Epicureanism originated in an experience and a choice. The experience was that of the “flesh”: “The voice of the flesh: not to be hungry, not to be thirsty, not to be cold. He who possess this state and hopes to possess it in the future, can rival Zeus for happiness.” The “flesh” here is of course not an anatomical part of the body, but—in a sense which is phenomenological and apparently wholly new in philosophy—it is the subject of pleasure and pain, or the individual…An experience then; but also a choice. What is most important is to deliver the “flesh” from its suffering thus allow it to experience pleasure. For Epicurus, the Socratic and Platonic choice in favor of love of the good is an illusion: in reality, individuals are moved only by their search to gratify their own pleasures and interest. Yet philosophy consists in knowing how to see pleasure in a reasonable way….the mission of philosophy and of Epicurus was therefore above all therapeutic: the philosopher must tend to the sickness of the soul, and teach mankind how to experience pleasure…The method for achieving this stable pleasure consists in askesis of desire. The reason people are unhappy is that they are tortured by “immense, hollow” desires, such as those for wealth, luxury, and domination…The askesis of desire consists in limiting one’s appetites—suppressing those desires which are neither natural nor necessary, and limiting as much as possible those which are natural but not necessary…Delivering people from the fear of the gods and of death was not the only goal of this theoretical edifice of physics [elided]. It also afforded access to the pleasure of contemplating the gods…This is one of Epicurus’ great intuitions. He does not imagine divinity as the power of creating, dominating, or imposing one’s will upon the less powerful. Instead, it is the perfection of the supreme being: happiness, indestructability, beauty, pleasure, and tranquility. In representations of the gods, the philosopher finds both the amazed pleasure we may feel when admiring beauty, and the comfort that can be provided by contemplating the model of wisdom.
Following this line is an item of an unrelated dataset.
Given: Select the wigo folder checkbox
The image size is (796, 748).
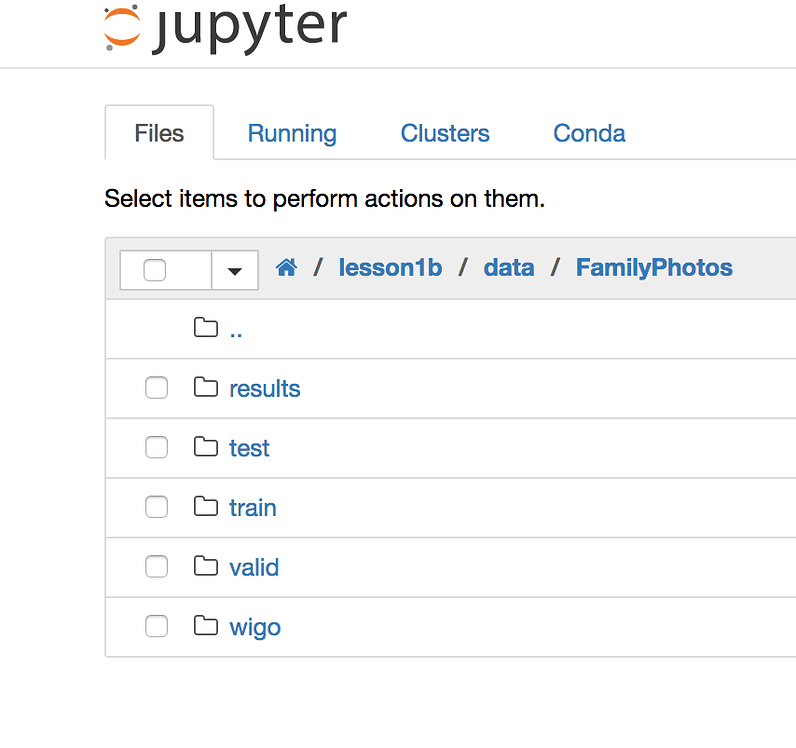Looking at the screenshot, I should [x=157, y=627].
I’ve cut exorbitantly to patch together Hadot’s account in order to suggest that Stevens’ poetry argues in favor of, but also has already made, the choice of an Epicurean life. The notion that philosophy is itself a choice, or a series of choices—to do philosophy in the first place, and then to choose a particular school—and then to renew those choices over time, suggests why poetry may figure in the philosophical life: it becomes a meditative act, as well as an act to persuade others and turn their minds to better objects of contemplation. Did Stevens think his poetry could or would do that? I do not know that it is safe to guess that any poet hopes his poetry to have any particular effect on the world, but the poetry itself suggests that it might harbor such an intention.
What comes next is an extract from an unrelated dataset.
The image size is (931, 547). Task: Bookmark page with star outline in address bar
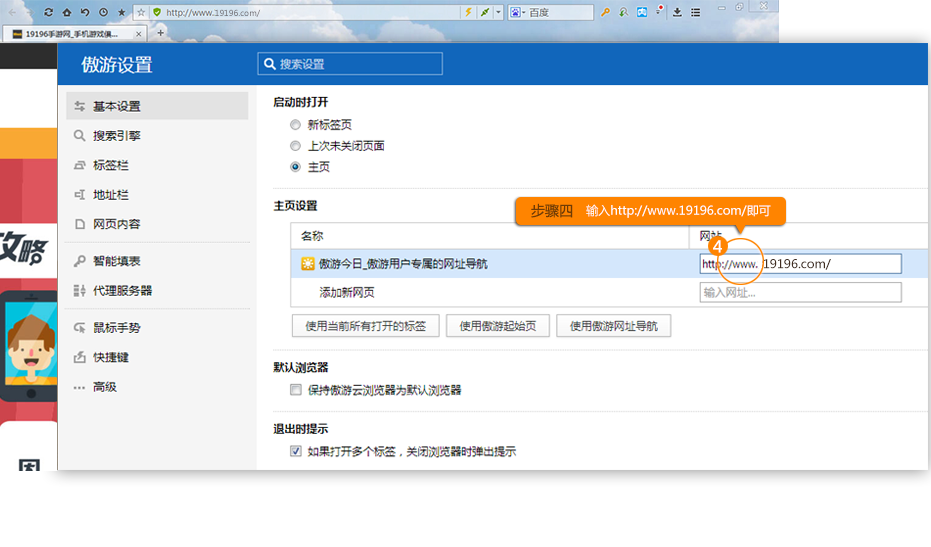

At any rate, it is evident that Steven’s Epicureanism would not involve a recovery of the Classical world; it does not insist upon returning in time and intellectual apparatus to the era of Epicurus, or Lucretius, or Horace. Instead, it is putting to Epicurean use what the early twentieth century offered, including the legacy of Germany idealism, in order to achieve an Epicurean equipoise of mind. The results are not to be found only in “Sunday Morning” or “The Emperor of Ice-Cream,” but elsewhere, through the major works “Esthetique du Mal” and “Notes Toward a Supreme Fiction.”

“The Emperor of Ice Cream” is a “carpe diem” poem, Horatian for its Epicureanism; truer to Horace, in some respects, even than Robert Frost.